However, we've been trying to get away from overfitting compliance tests to the specific behaviors of the reference server. This test is specifically crafted to the known behavior of the reference server, and as such belongs in the reference server's suite of tests, not here.

— You are receiving this because you are subscribed to this thread. Reply to this email directly or view it on GitHub*

david4096 commented 8 years ago

@macieksmuga understandable, fortunately we still have the other test in place and are failing appropriately. I asked for this test to be added since it covers what I believe to be a very common use case: "all the reads in a BAM". We won't forget that we're still under-implementing.

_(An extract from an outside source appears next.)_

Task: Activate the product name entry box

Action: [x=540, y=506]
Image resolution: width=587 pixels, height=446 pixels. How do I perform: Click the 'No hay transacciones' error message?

@dcolligan you could consider using list comprehension as opposed to a for-loop with something like this:

        final List<String> readGroupIds = readGroups
                .stream()
                .map(a -> a.getId())
                .collect(Collectors.toList());

I would like it if the comment stated this is for the "all the reads in a readgroupset" use case. "multiple read groups" is confusing and suggests that it might be testing some other case, like a subset of readgroups from a readgroupset. "Verifies that a request for all the readGroupIds in a Read Group Set returns only alignments with those readgroupIds." You might also improve the test by verifying some other fields of the alignment are well formed. +1

macieksmuga commented 8 years ago

After talking it over with folks, +1 once @david4096's suggestions are incorporated (list comprehension and revised documentation).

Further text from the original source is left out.